# [Task statement]
Set it all down exactly, every record and every line.

+++ Study material +++

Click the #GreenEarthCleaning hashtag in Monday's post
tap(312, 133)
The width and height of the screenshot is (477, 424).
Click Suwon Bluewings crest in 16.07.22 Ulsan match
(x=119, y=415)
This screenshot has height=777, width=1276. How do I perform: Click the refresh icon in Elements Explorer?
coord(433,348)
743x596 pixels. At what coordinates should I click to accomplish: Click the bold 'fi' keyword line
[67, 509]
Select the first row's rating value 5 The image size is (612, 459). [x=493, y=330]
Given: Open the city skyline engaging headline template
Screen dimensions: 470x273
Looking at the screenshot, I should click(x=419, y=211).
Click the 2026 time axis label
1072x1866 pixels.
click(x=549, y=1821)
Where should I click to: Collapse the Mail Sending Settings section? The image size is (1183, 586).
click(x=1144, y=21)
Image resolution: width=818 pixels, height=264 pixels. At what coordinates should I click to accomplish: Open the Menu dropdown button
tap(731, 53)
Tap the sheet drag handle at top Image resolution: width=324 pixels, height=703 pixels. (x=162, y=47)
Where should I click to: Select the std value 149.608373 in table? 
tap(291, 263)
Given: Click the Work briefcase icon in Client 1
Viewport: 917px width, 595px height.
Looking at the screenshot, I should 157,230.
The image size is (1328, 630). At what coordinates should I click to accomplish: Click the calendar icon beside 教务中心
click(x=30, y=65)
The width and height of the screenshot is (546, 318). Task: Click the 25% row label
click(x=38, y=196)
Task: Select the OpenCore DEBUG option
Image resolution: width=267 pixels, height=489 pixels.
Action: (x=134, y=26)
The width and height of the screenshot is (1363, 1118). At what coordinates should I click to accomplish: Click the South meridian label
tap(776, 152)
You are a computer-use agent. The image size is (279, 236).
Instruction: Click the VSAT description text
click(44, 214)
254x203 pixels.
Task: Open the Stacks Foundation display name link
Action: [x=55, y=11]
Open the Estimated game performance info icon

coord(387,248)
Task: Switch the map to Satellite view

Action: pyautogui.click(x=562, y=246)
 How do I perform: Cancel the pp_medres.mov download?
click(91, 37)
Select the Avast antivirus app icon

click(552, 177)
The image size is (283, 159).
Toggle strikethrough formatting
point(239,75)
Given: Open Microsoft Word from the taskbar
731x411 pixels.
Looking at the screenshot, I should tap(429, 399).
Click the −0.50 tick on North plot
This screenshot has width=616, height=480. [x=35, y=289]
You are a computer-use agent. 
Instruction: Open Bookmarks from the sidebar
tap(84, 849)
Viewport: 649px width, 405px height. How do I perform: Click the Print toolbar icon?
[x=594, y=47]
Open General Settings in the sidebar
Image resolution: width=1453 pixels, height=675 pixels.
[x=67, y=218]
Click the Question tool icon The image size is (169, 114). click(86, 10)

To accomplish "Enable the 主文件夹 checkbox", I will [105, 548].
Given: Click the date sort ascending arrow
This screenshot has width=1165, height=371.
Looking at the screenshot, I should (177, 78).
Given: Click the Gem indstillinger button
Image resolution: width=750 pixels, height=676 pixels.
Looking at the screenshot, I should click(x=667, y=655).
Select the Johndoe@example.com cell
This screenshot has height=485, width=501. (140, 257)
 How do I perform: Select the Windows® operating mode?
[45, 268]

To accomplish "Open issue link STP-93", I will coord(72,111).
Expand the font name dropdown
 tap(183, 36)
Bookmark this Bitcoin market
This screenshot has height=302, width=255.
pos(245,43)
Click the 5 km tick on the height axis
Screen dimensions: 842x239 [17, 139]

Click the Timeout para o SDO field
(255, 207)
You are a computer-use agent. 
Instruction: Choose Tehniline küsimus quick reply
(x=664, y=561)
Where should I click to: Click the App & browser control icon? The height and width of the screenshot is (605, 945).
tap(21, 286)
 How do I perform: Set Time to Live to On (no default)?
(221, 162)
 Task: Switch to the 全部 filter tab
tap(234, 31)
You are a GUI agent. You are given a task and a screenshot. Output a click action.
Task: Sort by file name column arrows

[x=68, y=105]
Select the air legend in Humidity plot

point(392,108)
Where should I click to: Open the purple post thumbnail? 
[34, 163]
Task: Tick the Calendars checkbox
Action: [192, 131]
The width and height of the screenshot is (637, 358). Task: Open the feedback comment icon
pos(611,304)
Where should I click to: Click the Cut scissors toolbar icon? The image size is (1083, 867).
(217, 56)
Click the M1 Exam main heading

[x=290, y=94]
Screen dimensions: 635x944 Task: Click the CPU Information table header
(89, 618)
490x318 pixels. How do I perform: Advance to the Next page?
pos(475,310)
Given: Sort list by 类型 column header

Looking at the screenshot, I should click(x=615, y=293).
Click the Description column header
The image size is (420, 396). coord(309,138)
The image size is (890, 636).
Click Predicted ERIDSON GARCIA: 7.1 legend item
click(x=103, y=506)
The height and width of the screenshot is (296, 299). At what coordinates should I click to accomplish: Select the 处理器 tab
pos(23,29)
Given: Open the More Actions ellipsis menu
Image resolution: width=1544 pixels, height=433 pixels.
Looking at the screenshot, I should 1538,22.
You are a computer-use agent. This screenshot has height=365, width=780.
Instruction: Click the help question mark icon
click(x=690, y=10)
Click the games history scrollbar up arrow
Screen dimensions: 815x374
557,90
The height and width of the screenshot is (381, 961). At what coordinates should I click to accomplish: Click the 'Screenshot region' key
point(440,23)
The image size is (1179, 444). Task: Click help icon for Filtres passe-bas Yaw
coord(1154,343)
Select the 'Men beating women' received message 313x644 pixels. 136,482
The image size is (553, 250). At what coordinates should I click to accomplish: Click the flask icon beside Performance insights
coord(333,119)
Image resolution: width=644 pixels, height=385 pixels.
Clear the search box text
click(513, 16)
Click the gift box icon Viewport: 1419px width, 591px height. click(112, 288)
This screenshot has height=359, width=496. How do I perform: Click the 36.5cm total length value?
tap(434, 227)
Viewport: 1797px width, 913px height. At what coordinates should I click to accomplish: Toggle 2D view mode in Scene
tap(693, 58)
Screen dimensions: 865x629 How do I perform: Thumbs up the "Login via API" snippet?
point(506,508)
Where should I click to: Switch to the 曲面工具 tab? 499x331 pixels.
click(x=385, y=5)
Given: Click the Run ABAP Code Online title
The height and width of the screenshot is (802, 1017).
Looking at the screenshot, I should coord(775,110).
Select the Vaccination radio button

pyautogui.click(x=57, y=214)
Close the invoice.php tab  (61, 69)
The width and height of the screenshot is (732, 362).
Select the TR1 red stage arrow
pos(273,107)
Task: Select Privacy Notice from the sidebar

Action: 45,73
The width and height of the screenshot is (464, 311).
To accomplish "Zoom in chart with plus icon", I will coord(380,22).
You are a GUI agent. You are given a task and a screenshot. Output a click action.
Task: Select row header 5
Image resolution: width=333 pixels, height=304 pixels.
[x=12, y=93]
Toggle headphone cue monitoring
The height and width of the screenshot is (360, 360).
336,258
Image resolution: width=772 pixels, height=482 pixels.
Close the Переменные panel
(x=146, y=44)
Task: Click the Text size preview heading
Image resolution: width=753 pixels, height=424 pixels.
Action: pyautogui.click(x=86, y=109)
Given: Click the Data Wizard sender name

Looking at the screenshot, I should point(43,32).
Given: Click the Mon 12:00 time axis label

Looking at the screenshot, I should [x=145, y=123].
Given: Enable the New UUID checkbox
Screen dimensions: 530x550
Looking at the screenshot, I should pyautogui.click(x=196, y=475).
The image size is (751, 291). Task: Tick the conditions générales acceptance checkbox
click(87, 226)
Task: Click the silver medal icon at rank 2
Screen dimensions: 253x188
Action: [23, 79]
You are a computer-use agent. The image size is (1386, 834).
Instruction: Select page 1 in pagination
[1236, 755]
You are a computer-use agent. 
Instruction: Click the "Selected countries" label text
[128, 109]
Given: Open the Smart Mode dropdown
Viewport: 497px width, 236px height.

+++

# [Response]
Click the #GreenEarthCleaning hashtag in Monday's post
tap(312, 133)
The width and height of the screenshot is (477, 424).
Click Suwon Bluewings crest in 16.07.22 Ulsan match
(x=119, y=415)
This screenshot has height=777, width=1276. How do I perform: Click the refresh icon in Elements Explorer?
coord(433,348)
743x596 pixels. At what coordinates should I click to accomplish: Click the bold 'fi' keyword line
[67, 509]
Select the first row's rating value 5 The image size is (612, 459). [x=493, y=330]
Given: Open the city skyline engaging headline template
Screen dimensions: 470x273
Looking at the screenshot, I should click(x=419, y=211).
Click the 2026 time axis label
1072x1866 pixels.
click(x=549, y=1821)
Where should I click to: Collapse the Mail Sending Settings section? The image size is (1183, 586).
click(x=1144, y=21)
Image resolution: width=818 pixels, height=264 pixels. At what coordinates should I click to accomplish: Open the Menu dropdown button
tap(731, 53)
Tap the sheet drag handle at top Image resolution: width=324 pixels, height=703 pixels. (x=162, y=47)
Where should I click to: Select the std value 149.608373 in table? 
tap(291, 263)
Given: Click the Work briefcase icon in Client 1
Viewport: 917px width, 595px height.
Looking at the screenshot, I should 157,230.
The image size is (1328, 630). At what coordinates should I click to accomplish: Click the calendar icon beside 教务中心
click(x=30, y=65)
The width and height of the screenshot is (546, 318). Task: Click the 25% row label
click(x=38, y=196)
Task: Select the OpenCore DEBUG option
Image resolution: width=267 pixels, height=489 pixels.
Action: (x=134, y=26)
The width and height of the screenshot is (1363, 1118). At what coordinates should I click to accomplish: Click the South meridian label
tap(776, 152)
You are a computer-use agent. The image size is (279, 236).
Instruction: Click the VSAT description text
click(44, 214)
254x203 pixels.
Task: Open the Stacks Foundation display name link
Action: [x=55, y=11]
Open the Estimated game performance info icon

coord(387,248)
Task: Switch the map to Satellite view

Action: pyautogui.click(x=562, y=246)
 How do I perform: Cancel the pp_medres.mov download?
click(91, 37)
Select the Avast antivirus app icon

click(552, 177)
The image size is (283, 159).
Toggle strikethrough formatting
point(239,75)
Given: Open Microsoft Word from the taskbar
731x411 pixels.
Looking at the screenshot, I should tap(429, 399).
Click the −0.50 tick on North plot
This screenshot has width=616, height=480. [x=35, y=289]
You are a computer-use agent. 
Instruction: Open Bookmarks from the sidebar
tap(84, 849)
Viewport: 649px width, 405px height. How do I perform: Click the Print toolbar icon?
[x=594, y=47]
Open General Settings in the sidebar
Image resolution: width=1453 pixels, height=675 pixels.
[x=67, y=218]
Click the Question tool icon The image size is (169, 114). click(86, 10)

To accomplish "Enable the 主文件夹 checkbox", I will [105, 548].
Given: Click the date sort ascending arrow
This screenshot has width=1165, height=371.
Looking at the screenshot, I should (177, 78).
Given: Click the Gem indstillinger button
Image resolution: width=750 pixels, height=676 pixels.
Looking at the screenshot, I should click(x=667, y=655).
Select the Johndoe@example.com cell
This screenshot has height=485, width=501. (140, 257)
 How do I perform: Select the Windows® operating mode?
[45, 268]

To accomplish "Open issue link STP-93", I will coord(72,111).
Expand the font name dropdown
 tap(183, 36)
Bookmark this Bitcoin market
This screenshot has height=302, width=255.
pos(245,43)
Click the 5 km tick on the height axis
Screen dimensions: 842x239 [17, 139]

Click the Timeout para o SDO field
(255, 207)
You are a computer-use agent. 
Instruction: Choose Tehniline küsimus quick reply
(x=664, y=561)
Where should I click to: Click the App & browser control icon? The height and width of the screenshot is (605, 945).
tap(21, 286)
 How do I perform: Set Time to Live to On (no default)?
(221, 162)
 Task: Switch to the 全部 filter tab
tap(234, 31)
You are a GUI agent. You are given a task and a screenshot. Output a click action.
Task: Sort by file name column arrows

[x=68, y=105]
Select the air legend in Humidity plot

point(392,108)
Where should I click to: Open the purple post thumbnail? 
[34, 163]
Task: Tick the Calendars checkbox
Action: [192, 131]
The width and height of the screenshot is (637, 358). Task: Open the feedback comment icon
pos(611,304)
Where should I click to: Click the Cut scissors toolbar icon? The image size is (1083, 867).
(217, 56)
Click the M1 Exam main heading

[x=290, y=94]
Screen dimensions: 635x944 Task: Click the CPU Information table header
(89, 618)
490x318 pixels. How do I perform: Advance to the Next page?
pos(475,310)
Given: Sort list by 类型 column header

Looking at the screenshot, I should click(x=615, y=293).
Click the Description column header
The image size is (420, 396). coord(309,138)
The image size is (890, 636).
Click Predicted ERIDSON GARCIA: 7.1 legend item
click(x=103, y=506)
The height and width of the screenshot is (296, 299). At what coordinates should I click to accomplish: Select the 处理器 tab
pos(23,29)
Given: Open the More Actions ellipsis menu
Image resolution: width=1544 pixels, height=433 pixels.
Looking at the screenshot, I should 1538,22.
You are a computer-use agent. This screenshot has height=365, width=780.
Instruction: Click the help question mark icon
click(x=690, y=10)
Click the games history scrollbar up arrow
Screen dimensions: 815x374
557,90
The height and width of the screenshot is (381, 961). At what coordinates should I click to accomplish: Click the 'Screenshot region' key
point(440,23)
The image size is (1179, 444). Task: Click help icon for Filtres passe-bas Yaw
coord(1154,343)
Select the 'Men beating women' received message 313x644 pixels. 136,482
The image size is (553, 250). At what coordinates should I click to accomplish: Click the flask icon beside Performance insights
coord(333,119)
Image resolution: width=644 pixels, height=385 pixels.
Clear the search box text
click(513, 16)
Click the gift box icon Viewport: 1419px width, 591px height. click(112, 288)
This screenshot has height=359, width=496. How do I perform: Click the 36.5cm total length value?
tap(434, 227)
Viewport: 1797px width, 913px height. At what coordinates should I click to accomplish: Toggle 2D view mode in Scene
tap(693, 58)
Screen dimensions: 865x629 How do I perform: Thumbs up the "Login via API" snippet?
point(506,508)
Where should I click to: Switch to the 曲面工具 tab? 499x331 pixels.
click(x=385, y=5)
Given: Click the Run ABAP Code Online title
The height and width of the screenshot is (802, 1017).
Looking at the screenshot, I should coord(775,110).
Select the Vaccination radio button

pyautogui.click(x=57, y=214)
Close the invoice.php tab  (61, 69)
The width and height of the screenshot is (732, 362).
Select the TR1 red stage arrow
pos(273,107)
Task: Select Privacy Notice from the sidebar

Action: 45,73
The width and height of the screenshot is (464, 311).
To accomplish "Zoom in chart with plus icon", I will coord(380,22).
You are a GUI agent. You are given a task and a screenshot. Output a click action.
Task: Select row header 5
Image resolution: width=333 pixels, height=304 pixels.
[x=12, y=93]
Toggle headphone cue monitoring
The height and width of the screenshot is (360, 360).
336,258
Image resolution: width=772 pixels, height=482 pixels.
Close the Переменные panel
(x=146, y=44)
Task: Click the Text size preview heading
Image resolution: width=753 pixels, height=424 pixels.
Action: pyautogui.click(x=86, y=109)
Given: Click the Data Wizard sender name

Looking at the screenshot, I should point(43,32).
Given: Click the Mon 12:00 time axis label

Looking at the screenshot, I should [x=145, y=123].
Given: Enable the New UUID checkbox
Screen dimensions: 530x550
Looking at the screenshot, I should pyautogui.click(x=196, y=475).
The image size is (751, 291). Task: Tick the conditions générales acceptance checkbox
click(87, 226)
Task: Click the silver medal icon at rank 2
Screen dimensions: 253x188
Action: [23, 79]
You are a computer-use agent. The image size is (1386, 834).
Instruction: Select page 1 in pagination
[1236, 755]
You are a computer-use agent. 
Instruction: Click the "Selected countries" label text
[128, 109]
Given: Open the Smart Mode dropdown
Viewport: 497px width, 236px height.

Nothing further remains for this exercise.